И шумным выдохом в рот:
– Безумный…
– Безумие – быть не с тобой и знать, что даже яд не спасет, что и в аду, в преисподней я места себе не найду, от тоски без тебя изнывая.
– Ох… С-саша…
– Со мной? Ты со мной?
– Мне клясться до́лжно? Горчаков, ты рехнулся? Вспомни, бегал от меня, как от чумного. А я, как дворовая девка без совести и стыда… Тьфу, и вспомнить постыдно… А теперь мне пеняешь?
На пьяного похож, и глаза сумасшедше блестят, и весь он лихорадочный точно. И места себе не находит, хватает Пущина, за плечи трясет, как тряпичную куклу.
– Уходишь от ответа, Жанно. Избегаешь. Ты знаешь, мои помыслы, мои чувства… признался тебе.
– Такой дурак, Горчаков. Даром, что князь, даром, что умный и важный. Дурак дураком.
Никому не отдам.
Частит, задыхается и плывет. И думать больше не в силах. А князь как обезумел. Затаскивает на колени, жадно шарит под одеждой руками. Пущин попробует невзначай отстраниться, ведь лошади… Бог с ними, но Николенька, что у конюхов на посылках и на подхвате… Да кто из дядек зайдет иль офицеры, Фролов сам, что привечает неспешные прогулки верхом в компании княгини Волконской…
Куда там. Князь языком запечатает раскрывшиеся было в протесте губы. И руки дрожат, судорожно путаются в пуговицах, тянутся к брюкам. Долой, все долой. Только рубаха распахнутая болтается парусом не плечах.
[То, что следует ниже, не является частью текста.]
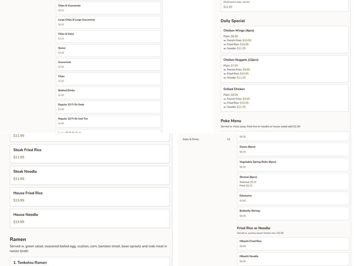
Task: Select Regular 22 Fl Oz Iced Tea
Action: (108, 121)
И выдохом, нежно, в беспамятстве:
– Еще, дай мне еще. Саша.
Это странно, потому что Горчаков весь одет, а Пущин почти в чем мать родила. Но до странности сейчас не стыдится, не стремится спрятаться, увернуться, скрыться куда-то от жадно шарящих по телу глаз, и рук, и губ. Метки, запахи, дыхания – смешались, не разобрать, не остановиться, уже не уйти.
Князь… что творишь, Франт? Обезумел. Точно жесткие, как накрахмаленный воротничок, рамки, что извечно держали в границах дозволенного, протокола, манер, куда-то исчезли, растворились, сгинули. И Горчаков пустился вразнос, стал собой, настоящим, не сдерживаемый титулом, воспитанием и мыслями о чести, о долге. Таким, какой он там, внутри, под всеми масками и великосветской броней.
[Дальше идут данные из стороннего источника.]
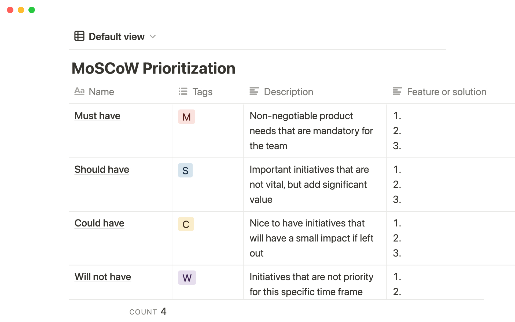Click the MoSCoW Prioritization title
This screenshot has height=322, width=515.
point(153,68)
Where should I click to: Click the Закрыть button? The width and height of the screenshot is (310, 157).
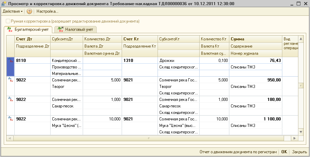pos(299,152)
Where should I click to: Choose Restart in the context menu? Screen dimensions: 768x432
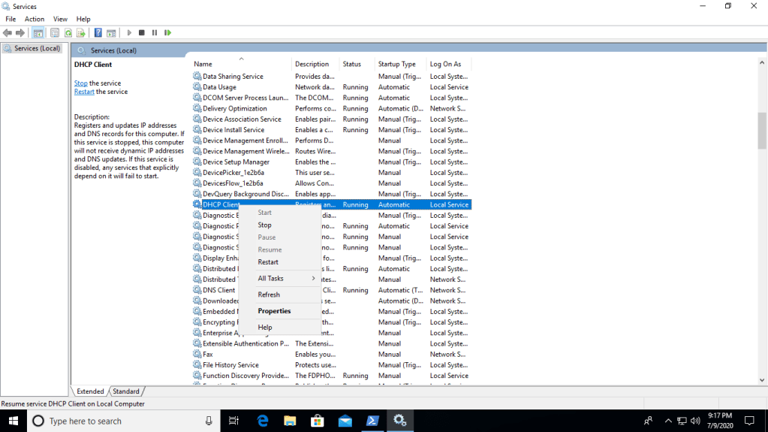click(x=268, y=262)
Нетерпеливый, открытый и беззащитный.
Ваня ерзает, трется бесстыдно, отпуская себя. Князь горячий и твердый под брюками, в которых наверняка так тесно, даже больно, быть может. Привстать, помогая стянуть неудобные тряпки. Так, чтобы кожа к коже. Два выдоха-стона, будто один.
Не так и не здесь он представлял первый раз, когда… но мочи нет… И Саша так крупно дрожит, и все теряет значение… совершенно.